I’m flying to the funeral alone, the fear trying to claw its way up through the heavy weight of grief. Loud world: sucking noise of air pressurizing, bouncing of wheels on the tarmac, the aching in my eyes from the reflection of sun on white clouds. The grief knifing my throat for a way out, scratching like a rabid cat. My father loved nothing in this world more

than he loved to fly, and rising like Maya said always starts out harder than ashes floating all gracefully into the air. No, more like those baby birds bouncing down cliffsides as they learn to fly. That’s how it was for me anyway. And, dad has so much wonder lighting the gold in his hazel eyes until my anger at his leaving turns into anger at this fear. I look at the curve of the wing of the plane directing gravity to get below.
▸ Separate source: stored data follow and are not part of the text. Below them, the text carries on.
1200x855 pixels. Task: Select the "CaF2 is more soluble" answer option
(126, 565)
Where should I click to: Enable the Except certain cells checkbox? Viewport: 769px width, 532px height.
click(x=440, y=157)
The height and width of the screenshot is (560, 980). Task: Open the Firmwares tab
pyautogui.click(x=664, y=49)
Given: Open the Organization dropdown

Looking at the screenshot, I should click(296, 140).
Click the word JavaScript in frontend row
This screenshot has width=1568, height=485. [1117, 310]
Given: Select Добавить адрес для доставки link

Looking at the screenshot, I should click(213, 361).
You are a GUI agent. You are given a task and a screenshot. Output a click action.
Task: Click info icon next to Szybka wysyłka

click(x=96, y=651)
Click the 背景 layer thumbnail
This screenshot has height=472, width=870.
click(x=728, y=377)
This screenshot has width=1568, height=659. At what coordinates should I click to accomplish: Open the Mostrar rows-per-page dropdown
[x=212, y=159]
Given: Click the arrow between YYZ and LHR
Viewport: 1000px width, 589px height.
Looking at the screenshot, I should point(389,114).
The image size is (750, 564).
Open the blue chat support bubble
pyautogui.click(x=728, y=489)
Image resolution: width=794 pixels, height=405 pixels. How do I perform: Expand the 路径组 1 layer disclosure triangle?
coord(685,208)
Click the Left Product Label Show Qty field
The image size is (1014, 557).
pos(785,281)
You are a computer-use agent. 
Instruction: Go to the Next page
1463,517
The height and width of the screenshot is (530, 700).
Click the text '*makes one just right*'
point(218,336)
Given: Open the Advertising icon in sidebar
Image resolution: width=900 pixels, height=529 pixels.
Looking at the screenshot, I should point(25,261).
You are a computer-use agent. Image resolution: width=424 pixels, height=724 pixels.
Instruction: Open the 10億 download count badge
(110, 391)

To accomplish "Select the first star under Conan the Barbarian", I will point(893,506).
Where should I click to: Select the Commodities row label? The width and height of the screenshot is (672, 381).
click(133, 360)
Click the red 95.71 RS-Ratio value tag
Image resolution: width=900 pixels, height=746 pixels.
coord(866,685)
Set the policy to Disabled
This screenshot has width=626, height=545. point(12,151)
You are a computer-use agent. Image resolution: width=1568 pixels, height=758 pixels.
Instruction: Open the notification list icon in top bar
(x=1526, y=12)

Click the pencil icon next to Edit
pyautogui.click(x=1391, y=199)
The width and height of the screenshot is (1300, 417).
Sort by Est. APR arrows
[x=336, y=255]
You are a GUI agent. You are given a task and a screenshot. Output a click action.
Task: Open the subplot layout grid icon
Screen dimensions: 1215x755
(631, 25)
And, in the span of minutes, the clouds become almost beautiful instead of terrifying: my throat aching for gravity to keep getting below this plane and lift it higher and higher above everything until there is only the unobstructed line between here and where I want to go. Exhilaration

is a seed. (A plane flies through the air by continually pushing and pulling the surrounding air downward). It seems like some children have to start first in a closet. Seems like children have to overcome all that drag and gravity, waiting for the day they have enough experience in themselves to pilot their own plane. Waiting in their little ecosystem, a small miracle in itself, until that day they wake up flying. A closet, the dead-end streets of our youth; the way we use music and art and love like the curve of a plane’s wing to lift us above it all. There is so much freedom to be had.

At the end he looked like a Buddha, big belly, and I think, of course he does, this man loved the book Zen and the Art of Motorcycle Maintenance and maintained The Little Prince was a story to live by. You are responsible for that which you tame, he tells me. I think of how he loves my mother. I think of how he was responsible for me. We both tamed by him. I think of squishing ants in our driveway back in Miami when I’m six years old: television screen distant from reality and there is his face suddenly, open and concerned replacing the static of ignorance, and I know I’ve done something unkind. That sensitivity unfolds like the petals of night-blooming cactuses, somewhere unseen. He instructs me carefully on empathy: he has consulted with several books and probably chatted with his priest beforehand. I am enchanted by this (the shape

of an airplane is important in overcoming drag).